__GOAL OF THE EXERCISE__. Present the data once more in exactly its original form.

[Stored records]

———

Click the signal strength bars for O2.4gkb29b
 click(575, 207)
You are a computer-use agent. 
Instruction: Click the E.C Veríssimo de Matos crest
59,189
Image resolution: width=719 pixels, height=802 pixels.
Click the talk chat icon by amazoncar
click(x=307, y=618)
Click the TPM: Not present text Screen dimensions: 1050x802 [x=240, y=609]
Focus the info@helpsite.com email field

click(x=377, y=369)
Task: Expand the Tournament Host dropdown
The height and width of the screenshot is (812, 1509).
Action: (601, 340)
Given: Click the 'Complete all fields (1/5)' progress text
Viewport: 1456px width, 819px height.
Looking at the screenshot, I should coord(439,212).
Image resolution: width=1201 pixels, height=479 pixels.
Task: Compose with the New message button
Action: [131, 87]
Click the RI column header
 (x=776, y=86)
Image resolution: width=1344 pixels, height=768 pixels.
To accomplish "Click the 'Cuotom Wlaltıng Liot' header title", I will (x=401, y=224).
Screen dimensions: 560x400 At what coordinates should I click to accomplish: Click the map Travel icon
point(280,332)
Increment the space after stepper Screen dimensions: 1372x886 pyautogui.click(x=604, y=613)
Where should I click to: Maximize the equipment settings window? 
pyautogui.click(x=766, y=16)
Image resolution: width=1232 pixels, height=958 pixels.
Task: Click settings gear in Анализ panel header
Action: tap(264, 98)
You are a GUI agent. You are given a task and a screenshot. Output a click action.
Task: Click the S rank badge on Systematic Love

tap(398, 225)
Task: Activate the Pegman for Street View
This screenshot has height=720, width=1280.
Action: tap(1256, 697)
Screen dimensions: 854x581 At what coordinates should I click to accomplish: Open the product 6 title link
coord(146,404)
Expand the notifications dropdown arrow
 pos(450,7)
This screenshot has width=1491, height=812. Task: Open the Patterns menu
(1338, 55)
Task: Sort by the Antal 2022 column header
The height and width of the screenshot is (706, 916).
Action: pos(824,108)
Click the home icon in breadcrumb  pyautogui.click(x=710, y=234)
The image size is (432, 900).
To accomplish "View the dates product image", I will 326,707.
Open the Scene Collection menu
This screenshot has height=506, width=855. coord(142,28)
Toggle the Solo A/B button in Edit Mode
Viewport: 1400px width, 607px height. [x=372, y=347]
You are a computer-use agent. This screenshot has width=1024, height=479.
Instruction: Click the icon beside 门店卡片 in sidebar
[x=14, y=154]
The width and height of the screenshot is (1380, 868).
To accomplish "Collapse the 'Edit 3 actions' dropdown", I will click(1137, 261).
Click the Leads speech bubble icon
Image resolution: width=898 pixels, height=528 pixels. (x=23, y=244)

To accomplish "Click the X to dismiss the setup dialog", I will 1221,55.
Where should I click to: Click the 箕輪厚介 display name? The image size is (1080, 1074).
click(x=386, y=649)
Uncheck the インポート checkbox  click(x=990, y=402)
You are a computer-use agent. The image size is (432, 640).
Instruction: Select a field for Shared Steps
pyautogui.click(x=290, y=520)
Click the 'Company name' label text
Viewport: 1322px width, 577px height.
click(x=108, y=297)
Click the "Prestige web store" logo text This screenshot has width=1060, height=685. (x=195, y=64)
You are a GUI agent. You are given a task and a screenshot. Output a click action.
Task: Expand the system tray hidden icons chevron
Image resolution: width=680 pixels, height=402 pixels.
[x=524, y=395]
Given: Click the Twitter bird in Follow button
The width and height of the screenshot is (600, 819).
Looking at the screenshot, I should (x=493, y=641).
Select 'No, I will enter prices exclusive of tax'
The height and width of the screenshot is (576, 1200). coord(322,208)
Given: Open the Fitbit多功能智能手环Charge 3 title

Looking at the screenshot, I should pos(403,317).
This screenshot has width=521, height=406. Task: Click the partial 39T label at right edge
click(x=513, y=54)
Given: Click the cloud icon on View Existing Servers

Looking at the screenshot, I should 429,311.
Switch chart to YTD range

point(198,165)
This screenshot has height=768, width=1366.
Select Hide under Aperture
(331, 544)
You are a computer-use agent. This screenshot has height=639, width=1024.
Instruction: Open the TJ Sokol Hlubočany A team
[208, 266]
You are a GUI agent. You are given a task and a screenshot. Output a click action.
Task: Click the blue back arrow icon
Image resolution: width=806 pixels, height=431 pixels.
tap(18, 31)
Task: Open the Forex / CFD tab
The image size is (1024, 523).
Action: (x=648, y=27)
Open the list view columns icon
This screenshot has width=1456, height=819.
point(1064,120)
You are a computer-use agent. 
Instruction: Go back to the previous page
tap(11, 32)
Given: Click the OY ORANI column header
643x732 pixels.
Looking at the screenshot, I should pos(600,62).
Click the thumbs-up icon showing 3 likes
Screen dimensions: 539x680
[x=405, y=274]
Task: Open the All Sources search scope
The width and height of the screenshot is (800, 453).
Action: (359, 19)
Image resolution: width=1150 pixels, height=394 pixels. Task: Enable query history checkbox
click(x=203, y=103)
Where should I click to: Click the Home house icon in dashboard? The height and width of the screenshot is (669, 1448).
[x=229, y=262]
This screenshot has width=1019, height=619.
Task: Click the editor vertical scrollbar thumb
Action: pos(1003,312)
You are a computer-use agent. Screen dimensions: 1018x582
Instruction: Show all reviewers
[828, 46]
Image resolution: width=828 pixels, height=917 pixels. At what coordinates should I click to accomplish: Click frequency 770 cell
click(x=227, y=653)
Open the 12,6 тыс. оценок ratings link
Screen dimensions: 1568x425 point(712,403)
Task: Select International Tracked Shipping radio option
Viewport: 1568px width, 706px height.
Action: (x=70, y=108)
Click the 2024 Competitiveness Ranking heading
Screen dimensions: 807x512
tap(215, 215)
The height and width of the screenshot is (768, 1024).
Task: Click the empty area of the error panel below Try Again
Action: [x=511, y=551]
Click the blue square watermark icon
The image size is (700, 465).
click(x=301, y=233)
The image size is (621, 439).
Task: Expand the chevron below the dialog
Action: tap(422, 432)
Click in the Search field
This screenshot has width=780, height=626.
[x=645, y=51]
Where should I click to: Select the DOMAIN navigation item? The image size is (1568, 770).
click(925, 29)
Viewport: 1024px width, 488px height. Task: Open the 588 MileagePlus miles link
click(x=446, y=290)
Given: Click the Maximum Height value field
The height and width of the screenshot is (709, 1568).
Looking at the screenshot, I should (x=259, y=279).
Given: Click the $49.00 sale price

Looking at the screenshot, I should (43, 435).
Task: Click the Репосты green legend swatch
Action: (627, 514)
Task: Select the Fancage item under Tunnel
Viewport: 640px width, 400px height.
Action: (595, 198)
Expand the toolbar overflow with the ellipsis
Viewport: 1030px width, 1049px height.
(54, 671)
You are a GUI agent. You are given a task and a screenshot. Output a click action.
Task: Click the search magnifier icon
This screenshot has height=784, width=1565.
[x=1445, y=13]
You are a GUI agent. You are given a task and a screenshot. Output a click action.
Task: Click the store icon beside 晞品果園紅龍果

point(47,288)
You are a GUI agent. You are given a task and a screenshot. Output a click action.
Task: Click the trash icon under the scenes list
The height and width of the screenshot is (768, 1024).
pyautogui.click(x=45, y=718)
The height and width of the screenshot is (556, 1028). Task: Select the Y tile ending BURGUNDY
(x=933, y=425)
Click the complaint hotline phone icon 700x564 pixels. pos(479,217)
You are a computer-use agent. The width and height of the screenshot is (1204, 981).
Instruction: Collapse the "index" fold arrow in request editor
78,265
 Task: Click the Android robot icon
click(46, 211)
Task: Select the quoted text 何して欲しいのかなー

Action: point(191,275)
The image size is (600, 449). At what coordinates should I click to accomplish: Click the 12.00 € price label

———

__ANSWER AREA__.
Click the signal strength bars for O2.4gkb29b
 click(575, 207)
You are a computer-use agent. 
Instruction: Click the E.C Veríssimo de Matos crest
59,189
Image resolution: width=719 pixels, height=802 pixels.
Click the talk chat icon by amazoncar
click(x=307, y=618)
Click the TPM: Not present text Screen dimensions: 1050x802 [x=240, y=609]
Focus the info@helpsite.com email field

click(x=377, y=369)
Task: Expand the Tournament Host dropdown
The height and width of the screenshot is (812, 1509).
Action: (601, 340)
Given: Click the 'Complete all fields (1/5)' progress text
Viewport: 1456px width, 819px height.
Looking at the screenshot, I should coord(439,212).
Image resolution: width=1201 pixels, height=479 pixels.
Task: Compose with the New message button
Action: [131, 87]
Click the RI column header
 (x=776, y=86)
Image resolution: width=1344 pixels, height=768 pixels.
To accomplish "Click the 'Cuotom Wlaltıng Liot' header title", I will (x=401, y=224).
Screen dimensions: 560x400 At what coordinates should I click to accomplish: Click the map Travel icon
point(280,332)
Increment the space after stepper Screen dimensions: 1372x886 pyautogui.click(x=604, y=613)
Where should I click to: Maximize the equipment settings window? 
pyautogui.click(x=766, y=16)
Image resolution: width=1232 pixels, height=958 pixels.
Task: Click settings gear in Анализ panel header
Action: tap(264, 98)
You are a GUI agent. You are given a task and a screenshot. Output a click action.
Task: Click the S rank badge on Systematic Love

tap(398, 225)
Task: Activate the Pegman for Street View
This screenshot has height=720, width=1280.
Action: tap(1256, 697)
Screen dimensions: 854x581 At what coordinates should I click to accomplish: Open the product 6 title link
coord(146,404)
Expand the notifications dropdown arrow
 pos(450,7)
This screenshot has width=1491, height=812. Task: Open the Patterns menu
(1338, 55)
Task: Sort by the Antal 2022 column header
The height and width of the screenshot is (706, 916).
Action: pos(824,108)
Click the home icon in breadcrumb  pyautogui.click(x=710, y=234)
The image size is (432, 900).
To accomplish "View the dates product image", I will 326,707.
Open the Scene Collection menu
This screenshot has height=506, width=855. coord(142,28)
Toggle the Solo A/B button in Edit Mode
Viewport: 1400px width, 607px height. [x=372, y=347]
You are a computer-use agent. This screenshot has width=1024, height=479.
Instruction: Click the icon beside 门店卡片 in sidebar
[x=14, y=154]
The width and height of the screenshot is (1380, 868).
To accomplish "Collapse the 'Edit 3 actions' dropdown", I will click(1137, 261).
Click the Leads speech bubble icon
Image resolution: width=898 pixels, height=528 pixels. (x=23, y=244)

To accomplish "Click the X to dismiss the setup dialog", I will 1221,55.
Where should I click to: Click the 箕輪厚介 display name? The image size is (1080, 1074).
click(x=386, y=649)
Uncheck the インポート checkbox  click(x=990, y=402)
You are a computer-use agent. The image size is (432, 640).
Instruction: Select a field for Shared Steps
pyautogui.click(x=290, y=520)
Click the 'Company name' label text
Viewport: 1322px width, 577px height.
click(x=108, y=297)
Click the "Prestige web store" logo text This screenshot has width=1060, height=685. (x=195, y=64)
You are a GUI agent. You are given a task and a screenshot. Output a click action.
Task: Expand the system tray hidden icons chevron
Image resolution: width=680 pixels, height=402 pixels.
[x=524, y=395]
Given: Click the Twitter bird in Follow button
The width and height of the screenshot is (600, 819).
Looking at the screenshot, I should (x=493, y=641).
Select 'No, I will enter prices exclusive of tax'
The height and width of the screenshot is (576, 1200). coord(322,208)
Given: Open the Fitbit多功能智能手环Charge 3 title

Looking at the screenshot, I should pos(403,317).
This screenshot has width=521, height=406. Task: Click the partial 39T label at right edge
click(x=513, y=54)
Given: Click the cloud icon on View Existing Servers

Looking at the screenshot, I should 429,311.
Switch chart to YTD range

point(198,165)
This screenshot has height=768, width=1366.
Select Hide under Aperture
(331, 544)
You are a computer-use agent. This screenshot has height=639, width=1024.
Instruction: Open the TJ Sokol Hlubočany A team
[208, 266]
You are a GUI agent. You are given a task and a screenshot. Output a click action.
Task: Click the blue back arrow icon
Image resolution: width=806 pixels, height=431 pixels.
tap(18, 31)
Task: Open the Forex / CFD tab
The image size is (1024, 523).
Action: (x=648, y=27)
Open the list view columns icon
This screenshot has width=1456, height=819.
point(1064,120)
You are a computer-use agent. 
Instruction: Go back to the previous page
tap(11, 32)
Given: Click the OY ORANI column header
643x732 pixels.
Looking at the screenshot, I should pos(600,62).
Click the thumbs-up icon showing 3 likes
Screen dimensions: 539x680
[x=405, y=274]
Task: Open the All Sources search scope
The width and height of the screenshot is (800, 453).
Action: (359, 19)
Image resolution: width=1150 pixels, height=394 pixels. Task: Enable query history checkbox
click(x=203, y=103)
Where should I click to: Click the Home house icon in dashboard? The height and width of the screenshot is (669, 1448).
[x=229, y=262]
This screenshot has width=1019, height=619.
Task: Click the editor vertical scrollbar thumb
Action: pos(1003,312)
You are a computer-use agent. Screen dimensions: 1018x582
Instruction: Show all reviewers
[828, 46]
Image resolution: width=828 pixels, height=917 pixels. At what coordinates should I click to accomplish: Click frequency 770 cell
click(x=227, y=653)
Open the 12,6 тыс. оценок ratings link
Screen dimensions: 1568x425 point(712,403)
Task: Select International Tracked Shipping radio option
Viewport: 1568px width, 706px height.
Action: (x=70, y=108)
Click the 2024 Competitiveness Ranking heading
Screen dimensions: 807x512
tap(215, 215)
The height and width of the screenshot is (768, 1024).
Task: Click the empty area of the error panel below Try Again
Action: [x=511, y=551]
Click the blue square watermark icon
The image size is (700, 465).
click(x=301, y=233)
The image size is (621, 439).
Task: Expand the chevron below the dialog
Action: tap(422, 432)
Click in the Search field
This screenshot has width=780, height=626.
[x=645, y=51]
Where should I click to: Select the DOMAIN navigation item? The image size is (1568, 770).
click(925, 29)
Viewport: 1024px width, 488px height. Task: Open the 588 MileagePlus miles link
click(x=446, y=290)
Given: Click the Maximum Height value field
The height and width of the screenshot is (709, 1568).
Looking at the screenshot, I should (x=259, y=279).
Given: Click the $49.00 sale price

Looking at the screenshot, I should (43, 435).
Task: Click the Репосты green legend swatch
Action: (627, 514)
Task: Select the Fancage item under Tunnel
Viewport: 640px width, 400px height.
Action: (595, 198)
Expand the toolbar overflow with the ellipsis
Viewport: 1030px width, 1049px height.
(54, 671)
You are a GUI agent. You are given a task and a screenshot. Output a click action.
Task: Click the search magnifier icon
This screenshot has height=784, width=1565.
[x=1445, y=13]
You are a GUI agent. You are given a task and a screenshot. Output a click action.
Task: Click the store icon beside 晞品果園紅龍果

point(47,288)
You are a GUI agent. You are given a task and a screenshot. Output a click action.
Task: Click the trash icon under the scenes list
The height and width of the screenshot is (768, 1024).
pyautogui.click(x=45, y=718)
The height and width of the screenshot is (556, 1028). Task: Select the Y tile ending BURGUNDY
(x=933, y=425)
Click the complaint hotline phone icon 700x564 pixels. pos(479,217)
You are a computer-use agent. The width and height of the screenshot is (1204, 981).
Instruction: Collapse the "index" fold arrow in request editor
78,265
 Task: Click the Android robot icon
click(46, 211)
Task: Select the quoted text 何して欲しいのかなー

Action: point(191,275)
The image size is (600, 449). At what coordinates should I click to accomplish: Click the 12.00 € price label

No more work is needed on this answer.